What you will do
Working through the data below, reproduce word for word the line with "This screenshot has height=1008, width=1199." and every line after it, both ends included, and omit the pictures.

━━━━━━━━━━━━━━━━

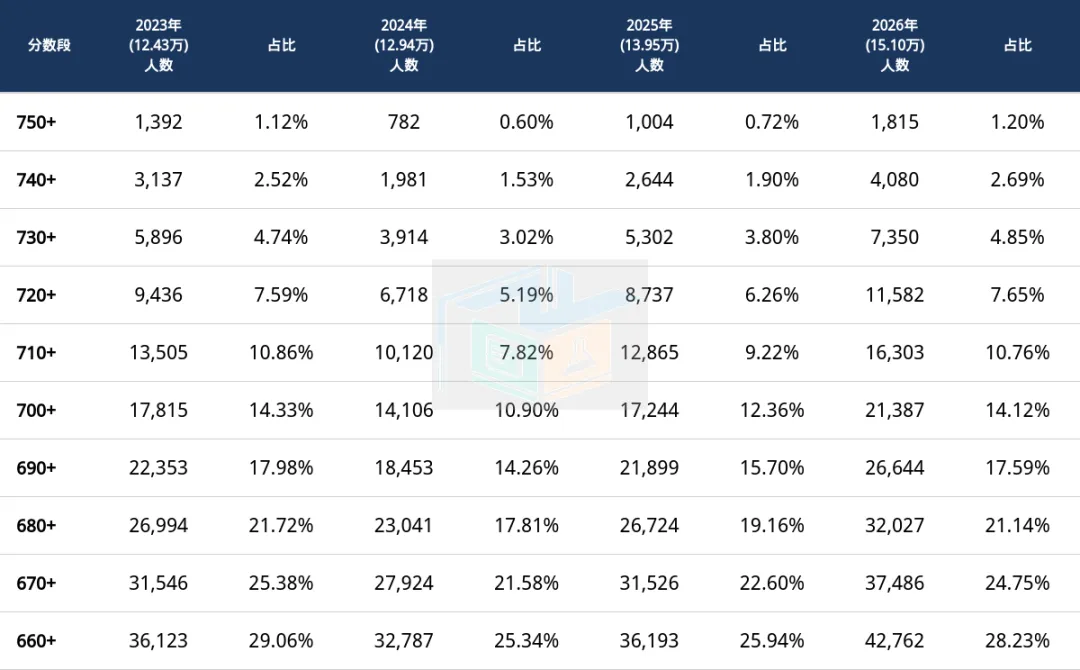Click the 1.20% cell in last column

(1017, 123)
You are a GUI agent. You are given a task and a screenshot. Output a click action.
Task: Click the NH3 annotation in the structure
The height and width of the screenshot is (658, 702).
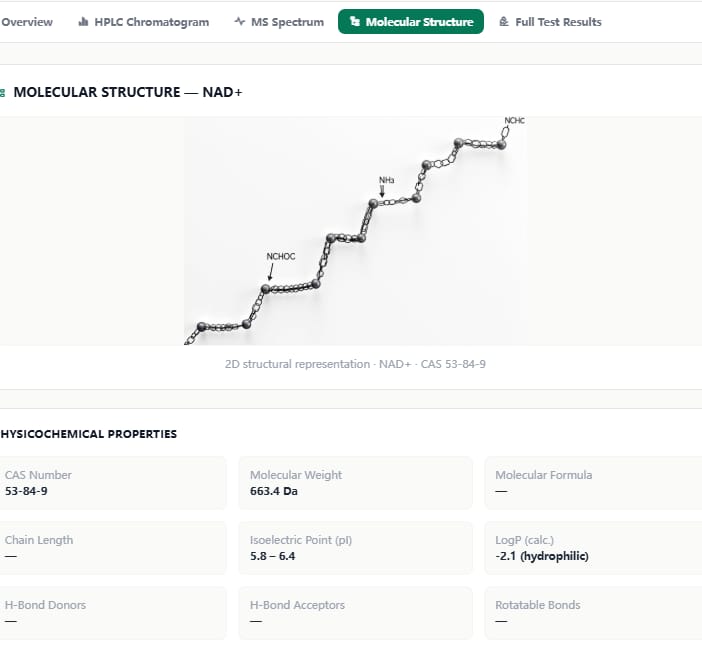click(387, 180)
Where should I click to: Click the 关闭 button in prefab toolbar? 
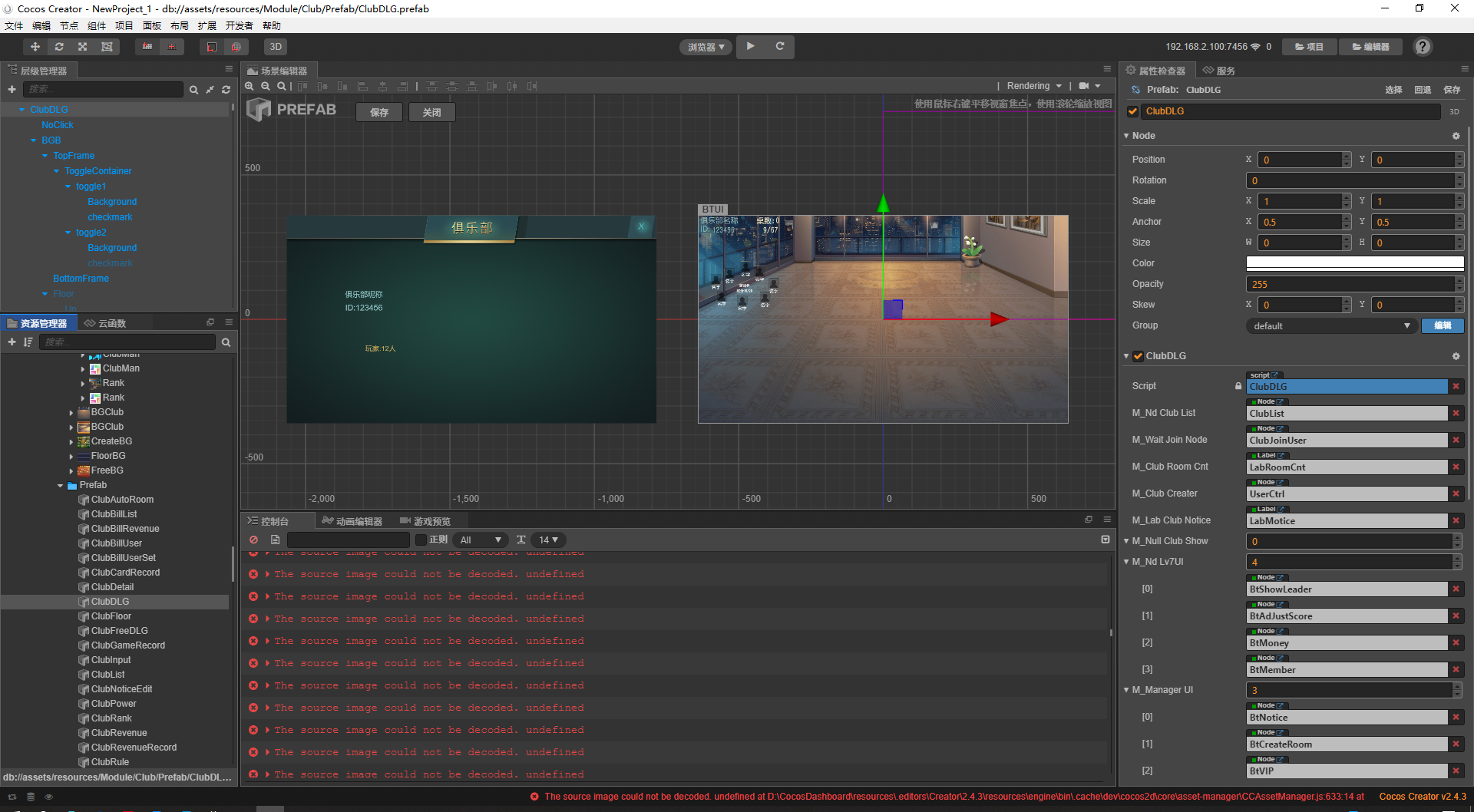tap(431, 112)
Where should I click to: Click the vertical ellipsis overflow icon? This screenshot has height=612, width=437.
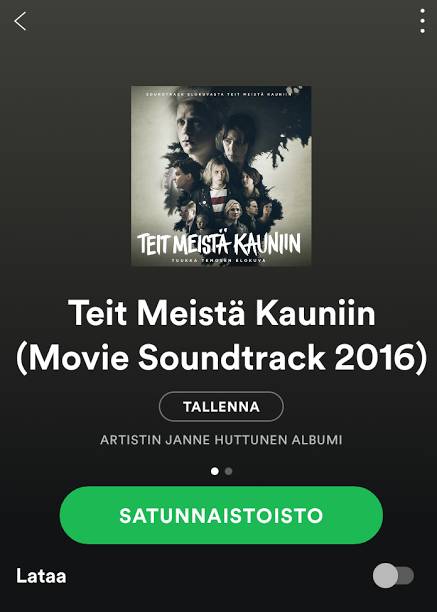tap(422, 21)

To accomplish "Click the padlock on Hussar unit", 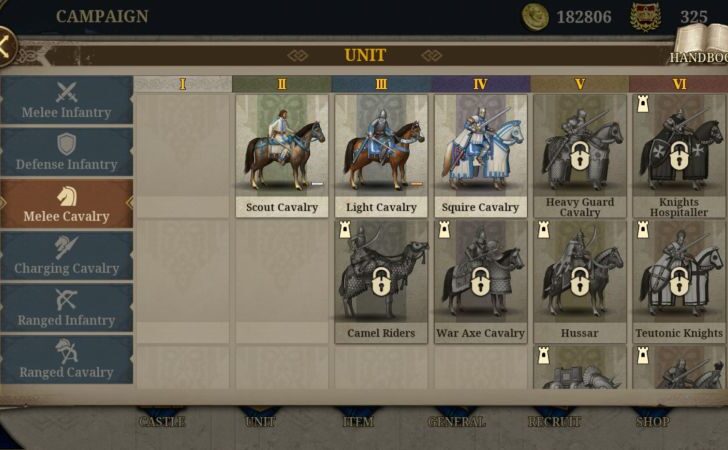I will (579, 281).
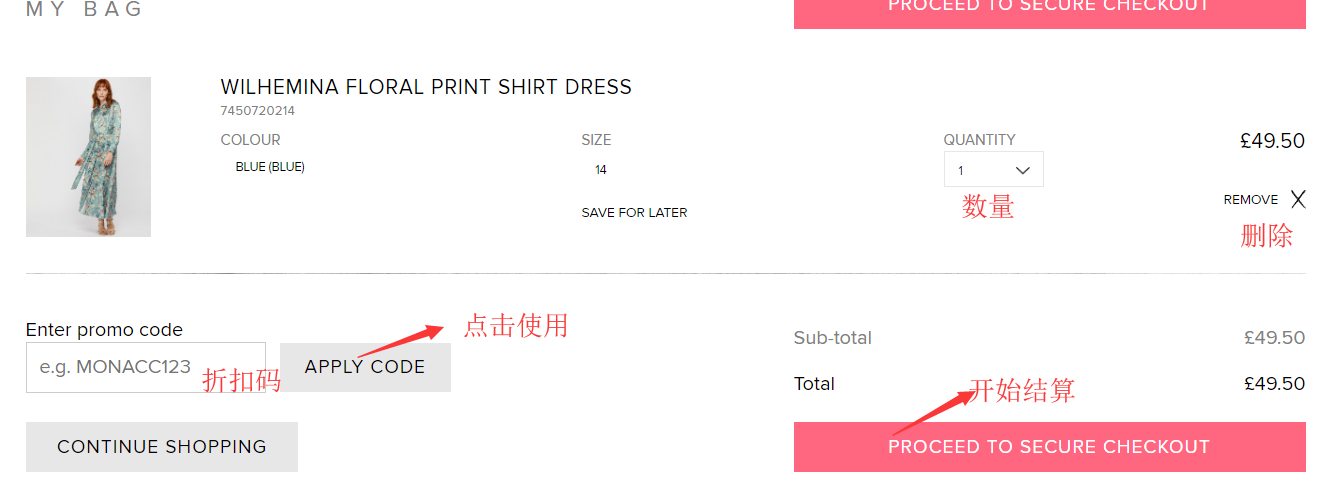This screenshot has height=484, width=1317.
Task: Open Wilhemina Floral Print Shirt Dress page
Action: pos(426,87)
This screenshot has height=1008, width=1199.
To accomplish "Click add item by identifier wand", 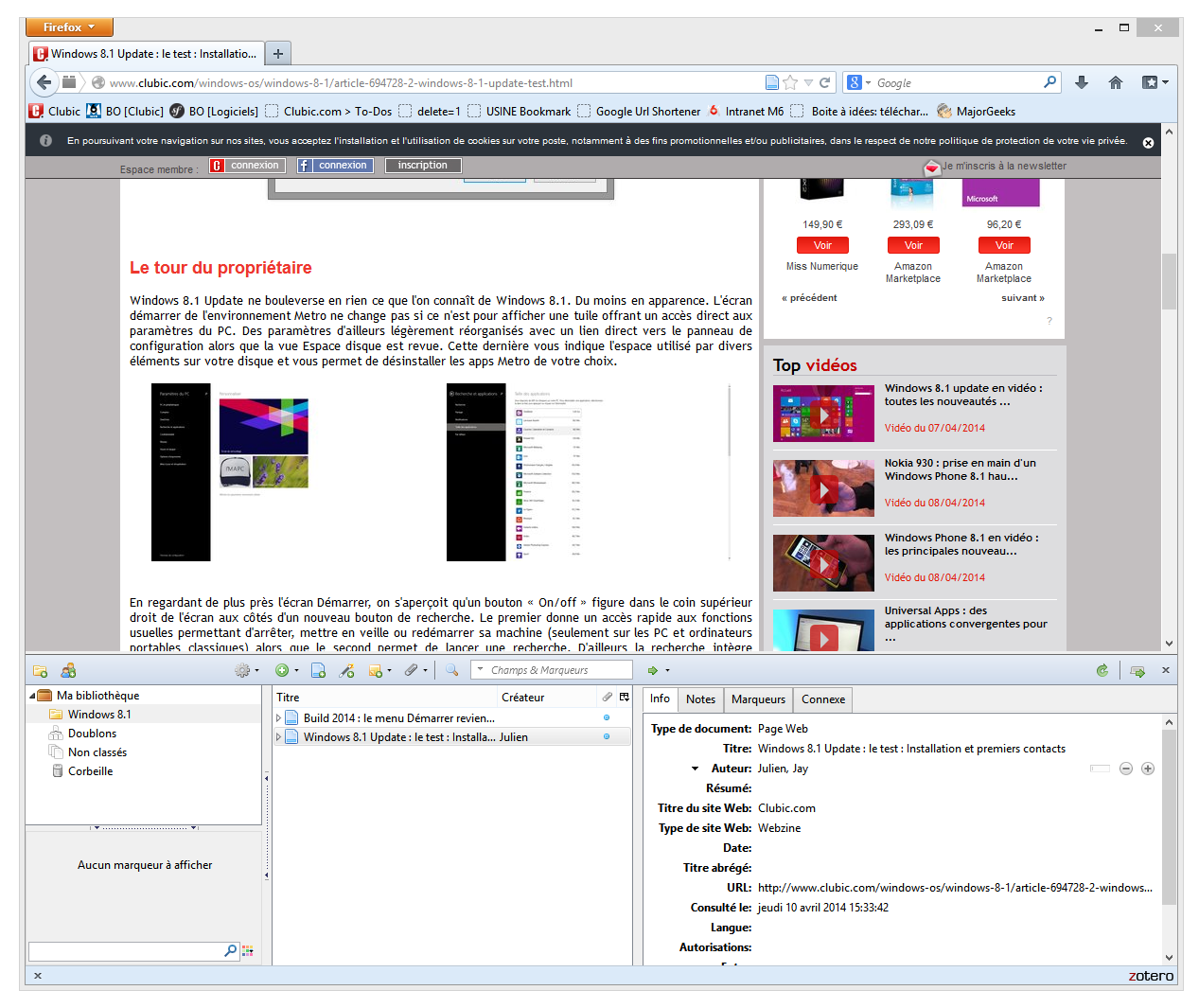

━━━━━━━━━━━━━━━━

Solution below
This screenshot has height=1008, width=1199.
To accomplish "Click add item by identifier wand", 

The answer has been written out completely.